--- What you are asked to do ---
Give back exactly the lines running from the line with "Task: Go to page 2 of results" to the end of the entries, and only those lines.

═════ Stored data

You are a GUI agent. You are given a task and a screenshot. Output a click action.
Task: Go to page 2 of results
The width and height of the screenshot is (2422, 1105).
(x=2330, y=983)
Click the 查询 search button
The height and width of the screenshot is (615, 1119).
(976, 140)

══════════

--- Response to the exercise ---
Task: Go to page 2 of results
The width and height of the screenshot is (2422, 1105).
(x=2330, y=983)
Click the 查询 search button
The height and width of the screenshot is (615, 1119).
(976, 140)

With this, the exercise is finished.